Passage to read:
□ □ □ □ □
On Wed, Jan 22, 2025 at 7:54 AM James Page <james.page@canonical.com> wrote:
Hi Ashley
Firstly apologies for coming to this topic so late - I evidently missed the original deprecation at caracal and only tracked onto the removal of the protocol helper when I was debugging an issue in a Caracal deployment today.
On Sun, Dec 22, 2024 at 7:03 PM Ashley Rodriguez <ashrod98@gmail.com> wrote:
Hi zorillas!
As per subject line, we will be deprecating the standalone CephFS NFS protocol helper in this cycle. This is following our deprecation warning we put out in 2024.1 / Caracal [1] [2]. We've supported using a clustered Ceph NFS service since the Zed release. We've also added upgrade helpers to migrate from a standalone NFS-Ganesha service to the ceph-orch-deployed clustered NFS service; this code was backported to stable/2023.1 (Antelope). Although the upgrade path is disruptive, there is a UX improvement in Manila to ease this migration through surfacing “preferred” export paths.
Moving forward, deployments must have “cephfs_nfs_cluster_id” in your configuration, otherwise the driver will fail to start. Manila will not make any export changes to NFS-Ganesha, so upgrading manila without an NFS cluster will mean that only the control plane is not going to work; but, data plane will remain unaffected.
To assist migration, admins can also configure "cephfs_ganesha_export_ips" (or alternatively, "cephfs_ganesha_server_ip") alongside "cephfs_nfs_cluster_id". Setting these options will allow the CephFS driver to report additional export paths. These additional export paths will have the "preferred" metadata key set to False.
I appreciate that the cephadm/ceph orchestrator has become a popular way to deploy and manage Ceph.
As a core developer in the OpenStack Charms (which already uses this feature) and Sunbeam (which was planning to) projects I'm concerned that this tightly couples use of CephFS+Ganesha NFS and Manila with a specific choice of deployment tooling.
You're right; but unfortunately, the Manila contributor team is small and it needs help maintaining support for "standalone" NFS-Ganesha. We've struggled to keep CI and testing alive for these past few releases. I understand this is a popular choice, but, integrating with cephadm deployed NFS allows a good number of improvements that users seem to desire: 1) Active/Active NFS-Ganesha clusters provide higher availability than Active/Passive deployments of "standalone" NFS-Ganesha 2) NFS exports management is done natively through Ceph APIs, instead of using DBUS API within Manila. Using DBUS API restricted the architecture, and deployers seemed to choose to collocate Manila's share manager service with the NFS service to share the DBUS socket between the two processes. 3) NFS exports management with Standalone NFS-Ganesha required some book-keeping within Manila, and it does poorly with burst activity A lot of NFS-Ganesha's development has also shifted focus to this clustering approach, and there are more HA improvements planned here.
□ □ □ □ □
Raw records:
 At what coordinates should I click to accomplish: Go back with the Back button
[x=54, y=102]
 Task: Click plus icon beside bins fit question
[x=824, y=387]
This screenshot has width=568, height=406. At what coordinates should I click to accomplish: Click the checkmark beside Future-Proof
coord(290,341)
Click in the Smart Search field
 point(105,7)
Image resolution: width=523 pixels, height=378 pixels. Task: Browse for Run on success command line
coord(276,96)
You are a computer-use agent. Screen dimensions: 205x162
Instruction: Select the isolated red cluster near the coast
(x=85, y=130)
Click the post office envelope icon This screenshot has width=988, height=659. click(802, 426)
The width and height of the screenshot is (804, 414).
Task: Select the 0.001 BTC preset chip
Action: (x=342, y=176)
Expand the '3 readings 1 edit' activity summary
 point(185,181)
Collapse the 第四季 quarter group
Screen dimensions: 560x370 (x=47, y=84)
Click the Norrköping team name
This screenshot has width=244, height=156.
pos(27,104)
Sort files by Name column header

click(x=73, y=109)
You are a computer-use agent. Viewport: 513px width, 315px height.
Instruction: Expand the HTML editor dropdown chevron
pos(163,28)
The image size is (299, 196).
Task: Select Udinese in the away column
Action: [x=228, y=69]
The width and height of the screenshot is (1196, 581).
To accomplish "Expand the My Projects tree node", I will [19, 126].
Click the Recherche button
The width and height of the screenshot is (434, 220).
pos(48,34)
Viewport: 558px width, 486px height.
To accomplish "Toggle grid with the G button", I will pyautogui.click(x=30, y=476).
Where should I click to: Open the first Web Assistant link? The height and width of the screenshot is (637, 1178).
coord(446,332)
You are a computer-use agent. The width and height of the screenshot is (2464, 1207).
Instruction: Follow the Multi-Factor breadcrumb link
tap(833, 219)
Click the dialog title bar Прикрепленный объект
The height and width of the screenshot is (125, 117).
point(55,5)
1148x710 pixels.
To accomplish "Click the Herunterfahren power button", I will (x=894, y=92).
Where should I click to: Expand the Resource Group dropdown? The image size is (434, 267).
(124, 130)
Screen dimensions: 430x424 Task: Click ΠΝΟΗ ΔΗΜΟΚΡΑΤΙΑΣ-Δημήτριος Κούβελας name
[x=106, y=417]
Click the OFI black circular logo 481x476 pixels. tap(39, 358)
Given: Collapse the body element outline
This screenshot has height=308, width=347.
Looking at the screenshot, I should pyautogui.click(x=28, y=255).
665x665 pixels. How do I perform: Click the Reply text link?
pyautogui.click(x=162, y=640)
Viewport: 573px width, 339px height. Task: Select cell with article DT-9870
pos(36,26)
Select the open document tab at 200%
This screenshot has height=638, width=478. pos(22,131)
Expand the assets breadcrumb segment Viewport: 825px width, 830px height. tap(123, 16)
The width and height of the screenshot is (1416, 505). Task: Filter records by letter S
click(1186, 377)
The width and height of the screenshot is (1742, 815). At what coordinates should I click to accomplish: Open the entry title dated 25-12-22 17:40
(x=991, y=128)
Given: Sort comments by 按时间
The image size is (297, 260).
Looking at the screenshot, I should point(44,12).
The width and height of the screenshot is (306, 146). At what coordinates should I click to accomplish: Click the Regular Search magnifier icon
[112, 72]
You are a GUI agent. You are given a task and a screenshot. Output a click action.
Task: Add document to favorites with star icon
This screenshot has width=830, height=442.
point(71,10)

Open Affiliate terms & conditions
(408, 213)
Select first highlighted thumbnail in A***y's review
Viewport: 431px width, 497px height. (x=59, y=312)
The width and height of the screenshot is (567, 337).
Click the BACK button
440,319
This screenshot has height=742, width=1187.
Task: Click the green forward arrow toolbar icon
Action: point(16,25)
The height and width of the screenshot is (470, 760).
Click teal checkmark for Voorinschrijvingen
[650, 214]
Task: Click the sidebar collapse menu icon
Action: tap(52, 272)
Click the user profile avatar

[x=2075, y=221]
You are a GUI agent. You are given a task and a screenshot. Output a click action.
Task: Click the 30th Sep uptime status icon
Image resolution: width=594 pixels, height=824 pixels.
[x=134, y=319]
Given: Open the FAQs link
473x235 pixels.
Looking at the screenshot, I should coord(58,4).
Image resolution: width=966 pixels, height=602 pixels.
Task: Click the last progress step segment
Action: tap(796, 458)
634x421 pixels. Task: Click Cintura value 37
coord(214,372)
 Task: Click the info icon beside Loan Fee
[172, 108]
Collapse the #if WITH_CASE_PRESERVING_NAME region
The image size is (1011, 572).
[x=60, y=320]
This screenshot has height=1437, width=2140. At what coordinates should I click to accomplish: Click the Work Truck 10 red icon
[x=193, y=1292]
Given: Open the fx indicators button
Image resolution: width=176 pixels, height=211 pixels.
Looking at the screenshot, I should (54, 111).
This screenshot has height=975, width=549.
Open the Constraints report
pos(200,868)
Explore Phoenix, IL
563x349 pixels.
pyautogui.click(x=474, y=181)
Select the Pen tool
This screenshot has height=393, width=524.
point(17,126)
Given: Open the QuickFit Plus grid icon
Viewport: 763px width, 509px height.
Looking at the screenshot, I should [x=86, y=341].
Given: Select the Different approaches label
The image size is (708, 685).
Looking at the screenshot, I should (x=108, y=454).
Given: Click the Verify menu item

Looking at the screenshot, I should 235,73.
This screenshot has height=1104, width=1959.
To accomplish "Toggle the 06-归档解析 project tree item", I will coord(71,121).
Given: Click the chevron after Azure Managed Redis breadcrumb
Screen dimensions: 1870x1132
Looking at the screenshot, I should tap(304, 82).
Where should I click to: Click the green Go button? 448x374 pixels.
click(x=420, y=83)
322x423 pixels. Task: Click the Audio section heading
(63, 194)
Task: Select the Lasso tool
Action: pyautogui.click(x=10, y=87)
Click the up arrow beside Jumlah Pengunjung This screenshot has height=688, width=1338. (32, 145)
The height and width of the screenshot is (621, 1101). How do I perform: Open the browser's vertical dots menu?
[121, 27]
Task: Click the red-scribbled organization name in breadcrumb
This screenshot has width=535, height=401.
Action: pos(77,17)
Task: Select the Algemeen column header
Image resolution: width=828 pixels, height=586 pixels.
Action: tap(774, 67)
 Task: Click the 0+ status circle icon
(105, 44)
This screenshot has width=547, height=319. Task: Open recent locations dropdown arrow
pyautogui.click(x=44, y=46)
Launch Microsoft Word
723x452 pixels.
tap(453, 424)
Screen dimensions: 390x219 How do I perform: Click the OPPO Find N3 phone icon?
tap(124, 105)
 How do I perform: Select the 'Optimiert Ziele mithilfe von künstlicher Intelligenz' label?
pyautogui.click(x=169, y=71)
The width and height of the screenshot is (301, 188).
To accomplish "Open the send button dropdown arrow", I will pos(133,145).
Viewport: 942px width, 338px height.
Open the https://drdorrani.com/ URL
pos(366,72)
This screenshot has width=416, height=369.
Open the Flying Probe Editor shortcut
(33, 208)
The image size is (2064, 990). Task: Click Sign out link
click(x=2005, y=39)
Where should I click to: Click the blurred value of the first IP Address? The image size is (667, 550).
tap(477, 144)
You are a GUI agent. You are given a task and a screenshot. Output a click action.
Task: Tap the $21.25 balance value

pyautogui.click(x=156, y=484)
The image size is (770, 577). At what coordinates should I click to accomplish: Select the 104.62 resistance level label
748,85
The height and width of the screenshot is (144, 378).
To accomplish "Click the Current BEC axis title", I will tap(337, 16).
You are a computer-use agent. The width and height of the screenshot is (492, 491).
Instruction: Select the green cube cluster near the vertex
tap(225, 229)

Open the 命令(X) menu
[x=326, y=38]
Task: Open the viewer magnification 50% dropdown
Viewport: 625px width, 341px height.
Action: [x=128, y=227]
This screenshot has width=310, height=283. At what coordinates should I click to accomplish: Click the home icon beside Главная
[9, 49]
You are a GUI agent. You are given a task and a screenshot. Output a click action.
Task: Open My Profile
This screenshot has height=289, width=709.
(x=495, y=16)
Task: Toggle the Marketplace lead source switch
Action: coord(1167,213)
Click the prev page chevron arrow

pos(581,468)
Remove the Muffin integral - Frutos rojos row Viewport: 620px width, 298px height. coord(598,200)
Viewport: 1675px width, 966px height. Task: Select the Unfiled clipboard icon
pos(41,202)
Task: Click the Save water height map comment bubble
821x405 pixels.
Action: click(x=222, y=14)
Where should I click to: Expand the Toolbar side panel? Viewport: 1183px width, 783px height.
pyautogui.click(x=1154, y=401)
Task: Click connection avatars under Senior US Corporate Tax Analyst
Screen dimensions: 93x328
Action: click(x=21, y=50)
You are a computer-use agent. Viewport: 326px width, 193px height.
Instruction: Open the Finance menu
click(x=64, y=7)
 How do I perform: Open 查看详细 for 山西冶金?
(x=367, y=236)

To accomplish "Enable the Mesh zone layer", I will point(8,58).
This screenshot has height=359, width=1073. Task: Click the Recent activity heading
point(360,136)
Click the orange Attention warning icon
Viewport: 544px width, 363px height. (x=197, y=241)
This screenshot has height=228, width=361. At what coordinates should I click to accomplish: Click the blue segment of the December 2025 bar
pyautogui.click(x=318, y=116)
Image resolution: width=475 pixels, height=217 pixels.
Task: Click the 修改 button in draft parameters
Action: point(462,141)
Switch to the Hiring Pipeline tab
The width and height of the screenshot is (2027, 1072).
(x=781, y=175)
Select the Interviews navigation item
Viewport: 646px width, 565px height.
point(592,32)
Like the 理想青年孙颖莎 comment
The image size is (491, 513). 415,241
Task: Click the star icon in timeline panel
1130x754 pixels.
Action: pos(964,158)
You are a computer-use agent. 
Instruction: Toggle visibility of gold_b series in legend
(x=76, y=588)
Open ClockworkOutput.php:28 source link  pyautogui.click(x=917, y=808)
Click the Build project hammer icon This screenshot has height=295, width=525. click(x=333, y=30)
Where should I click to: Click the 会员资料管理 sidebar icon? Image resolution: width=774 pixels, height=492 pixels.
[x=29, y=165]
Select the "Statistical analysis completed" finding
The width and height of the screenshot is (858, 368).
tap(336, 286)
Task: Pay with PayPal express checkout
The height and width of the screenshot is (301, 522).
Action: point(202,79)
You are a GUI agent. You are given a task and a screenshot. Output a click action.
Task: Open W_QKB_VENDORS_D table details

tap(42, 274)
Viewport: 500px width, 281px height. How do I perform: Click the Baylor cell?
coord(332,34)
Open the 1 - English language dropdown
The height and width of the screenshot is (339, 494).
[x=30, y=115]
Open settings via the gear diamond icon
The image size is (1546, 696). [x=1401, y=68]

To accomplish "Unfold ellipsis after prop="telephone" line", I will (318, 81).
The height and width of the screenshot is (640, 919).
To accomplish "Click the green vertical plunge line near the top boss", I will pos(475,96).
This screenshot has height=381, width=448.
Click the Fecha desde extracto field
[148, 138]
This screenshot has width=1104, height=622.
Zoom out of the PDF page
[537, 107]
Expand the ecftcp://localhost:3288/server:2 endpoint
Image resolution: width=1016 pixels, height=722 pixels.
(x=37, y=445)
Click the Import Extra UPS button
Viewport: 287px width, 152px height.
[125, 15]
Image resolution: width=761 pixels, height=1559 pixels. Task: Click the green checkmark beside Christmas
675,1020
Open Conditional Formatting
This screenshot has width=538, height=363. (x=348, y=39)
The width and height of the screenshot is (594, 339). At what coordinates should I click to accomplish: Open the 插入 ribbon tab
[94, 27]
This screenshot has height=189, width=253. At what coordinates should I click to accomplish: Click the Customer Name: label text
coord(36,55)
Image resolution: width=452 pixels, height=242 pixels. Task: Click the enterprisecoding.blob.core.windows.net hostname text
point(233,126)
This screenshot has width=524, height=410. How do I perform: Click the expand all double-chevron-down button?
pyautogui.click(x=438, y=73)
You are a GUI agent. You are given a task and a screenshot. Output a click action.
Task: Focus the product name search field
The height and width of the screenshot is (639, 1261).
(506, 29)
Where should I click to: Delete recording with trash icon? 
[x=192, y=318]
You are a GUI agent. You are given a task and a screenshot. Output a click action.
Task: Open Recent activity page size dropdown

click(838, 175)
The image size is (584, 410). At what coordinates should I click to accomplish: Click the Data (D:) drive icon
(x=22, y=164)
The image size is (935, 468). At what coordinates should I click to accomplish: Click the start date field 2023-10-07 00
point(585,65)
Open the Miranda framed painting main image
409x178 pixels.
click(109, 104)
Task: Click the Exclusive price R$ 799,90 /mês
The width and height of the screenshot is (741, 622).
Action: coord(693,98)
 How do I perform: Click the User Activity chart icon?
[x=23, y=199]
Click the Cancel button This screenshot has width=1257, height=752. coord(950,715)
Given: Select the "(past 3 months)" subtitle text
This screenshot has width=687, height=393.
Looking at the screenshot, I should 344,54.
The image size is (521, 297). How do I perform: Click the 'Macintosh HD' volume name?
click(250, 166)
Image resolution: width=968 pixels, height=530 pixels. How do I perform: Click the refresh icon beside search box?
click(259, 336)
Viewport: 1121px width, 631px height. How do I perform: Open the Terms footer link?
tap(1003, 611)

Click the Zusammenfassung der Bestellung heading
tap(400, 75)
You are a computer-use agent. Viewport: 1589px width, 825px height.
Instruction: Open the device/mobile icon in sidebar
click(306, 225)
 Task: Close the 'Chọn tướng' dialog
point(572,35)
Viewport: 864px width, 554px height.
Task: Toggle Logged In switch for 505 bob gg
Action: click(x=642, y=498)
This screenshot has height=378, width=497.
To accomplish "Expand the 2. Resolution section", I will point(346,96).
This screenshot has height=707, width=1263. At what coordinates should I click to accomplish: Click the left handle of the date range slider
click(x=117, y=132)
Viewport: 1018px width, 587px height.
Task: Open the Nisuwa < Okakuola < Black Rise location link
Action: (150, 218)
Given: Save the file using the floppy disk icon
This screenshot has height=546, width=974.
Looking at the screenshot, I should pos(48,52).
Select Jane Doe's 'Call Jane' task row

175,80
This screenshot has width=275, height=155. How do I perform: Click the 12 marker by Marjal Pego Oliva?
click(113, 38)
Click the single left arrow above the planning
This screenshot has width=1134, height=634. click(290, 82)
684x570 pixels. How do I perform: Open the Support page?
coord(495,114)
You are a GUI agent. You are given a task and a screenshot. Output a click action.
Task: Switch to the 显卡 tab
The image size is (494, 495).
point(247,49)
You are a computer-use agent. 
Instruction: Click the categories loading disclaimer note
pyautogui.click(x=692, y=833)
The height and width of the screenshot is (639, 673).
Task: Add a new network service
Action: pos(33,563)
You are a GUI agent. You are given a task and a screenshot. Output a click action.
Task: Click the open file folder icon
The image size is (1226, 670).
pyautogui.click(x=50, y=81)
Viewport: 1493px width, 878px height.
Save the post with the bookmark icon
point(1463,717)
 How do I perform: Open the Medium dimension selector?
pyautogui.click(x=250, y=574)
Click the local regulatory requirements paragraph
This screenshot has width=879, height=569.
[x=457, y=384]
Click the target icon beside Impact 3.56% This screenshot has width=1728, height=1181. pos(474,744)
□ □ □ □ □
Directions:
1 > In the mailing list thread, which configuration option must deployments include to keep the driver from failing to start?
2 > Copy the mailing list thread word for word from "To assist migration, admins" up to and including "set to False.".
The items are separate material with no connection to the mailing list thread.

Task-by-task results:
1 > "cephfs_nfs_cluster_id"

2 >
To assist migration, admins can also configure "cephfs_ganesha_export_ips" (or alternatively, "cephfs_ganesha_server_ip") alongside "cephfs_nfs_cluster_id". Setting these options will allow the CephFS driver to report additional export paths. These additional export paths will have the "preferred" metadata key set to False.